--- START ---

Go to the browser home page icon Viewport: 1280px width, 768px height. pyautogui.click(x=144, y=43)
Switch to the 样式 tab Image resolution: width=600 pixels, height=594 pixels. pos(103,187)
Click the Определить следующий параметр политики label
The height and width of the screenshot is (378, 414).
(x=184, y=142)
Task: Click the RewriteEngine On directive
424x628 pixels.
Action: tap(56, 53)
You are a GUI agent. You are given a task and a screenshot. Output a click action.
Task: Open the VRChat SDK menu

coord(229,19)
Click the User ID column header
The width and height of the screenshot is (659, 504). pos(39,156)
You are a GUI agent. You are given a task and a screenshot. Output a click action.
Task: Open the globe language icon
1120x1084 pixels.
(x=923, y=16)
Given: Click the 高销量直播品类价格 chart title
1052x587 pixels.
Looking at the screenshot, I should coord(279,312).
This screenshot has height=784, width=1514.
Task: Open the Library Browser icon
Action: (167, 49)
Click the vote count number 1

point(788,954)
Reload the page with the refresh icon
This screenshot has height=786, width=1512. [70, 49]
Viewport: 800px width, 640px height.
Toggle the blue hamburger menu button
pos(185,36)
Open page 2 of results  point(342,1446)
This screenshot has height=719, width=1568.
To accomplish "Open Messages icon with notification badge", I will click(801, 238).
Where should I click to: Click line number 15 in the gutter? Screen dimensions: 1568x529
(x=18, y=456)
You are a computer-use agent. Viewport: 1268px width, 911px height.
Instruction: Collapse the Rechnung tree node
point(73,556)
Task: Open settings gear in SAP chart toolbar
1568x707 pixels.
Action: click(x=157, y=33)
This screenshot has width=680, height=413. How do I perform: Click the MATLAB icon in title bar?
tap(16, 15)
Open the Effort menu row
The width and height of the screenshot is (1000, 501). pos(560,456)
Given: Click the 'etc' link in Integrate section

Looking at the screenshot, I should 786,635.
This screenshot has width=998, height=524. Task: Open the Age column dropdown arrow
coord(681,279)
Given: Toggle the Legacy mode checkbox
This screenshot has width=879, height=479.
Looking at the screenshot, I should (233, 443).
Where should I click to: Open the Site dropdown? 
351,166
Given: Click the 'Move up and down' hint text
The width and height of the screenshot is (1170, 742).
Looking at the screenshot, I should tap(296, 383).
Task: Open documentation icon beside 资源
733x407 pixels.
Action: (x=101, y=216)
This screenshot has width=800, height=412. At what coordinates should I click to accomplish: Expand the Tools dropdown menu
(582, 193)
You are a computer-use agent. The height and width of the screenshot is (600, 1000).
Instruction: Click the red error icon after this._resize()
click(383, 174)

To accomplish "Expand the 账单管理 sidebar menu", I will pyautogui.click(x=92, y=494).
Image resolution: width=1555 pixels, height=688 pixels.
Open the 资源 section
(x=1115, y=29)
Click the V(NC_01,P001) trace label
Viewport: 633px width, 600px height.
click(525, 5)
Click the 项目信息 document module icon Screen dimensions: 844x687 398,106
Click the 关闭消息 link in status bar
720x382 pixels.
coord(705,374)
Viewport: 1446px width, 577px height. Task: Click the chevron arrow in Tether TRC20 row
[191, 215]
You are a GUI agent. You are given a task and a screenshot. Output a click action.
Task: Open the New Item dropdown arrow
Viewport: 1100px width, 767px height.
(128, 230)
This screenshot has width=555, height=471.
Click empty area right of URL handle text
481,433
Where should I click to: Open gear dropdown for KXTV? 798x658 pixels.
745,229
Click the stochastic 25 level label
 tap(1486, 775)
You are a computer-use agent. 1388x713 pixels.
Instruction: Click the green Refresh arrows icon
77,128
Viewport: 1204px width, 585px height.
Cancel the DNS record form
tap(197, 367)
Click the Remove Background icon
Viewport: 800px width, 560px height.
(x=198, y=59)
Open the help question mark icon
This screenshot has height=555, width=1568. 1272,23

--- END ---

**Task brief:** Give the number of lines in the records that hold the word "resolution", with no other words.

**Answer section:** 2